### [HOW TO COMPLETE THIS TASK]
Reproduce exactly, from the data that follows, the line with "Viewport: 244px width, 537px", the line with "Enable the Online", and every line that lies between them.

*** RECORDS ***

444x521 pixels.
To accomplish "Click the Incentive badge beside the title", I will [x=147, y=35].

*** End of RECORDS ***
*** RECORDS ***

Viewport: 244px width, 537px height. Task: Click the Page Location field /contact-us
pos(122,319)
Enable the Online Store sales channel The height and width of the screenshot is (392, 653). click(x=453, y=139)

*** End of RECORDS ***

### [WRITTEN RESPONSE]
Viewport: 244px width, 537px height. Task: Click the Page Location field /contact-us
pos(122,319)
Enable the Online Store sales channel The height and width of the screenshot is (392, 653). click(x=453, y=139)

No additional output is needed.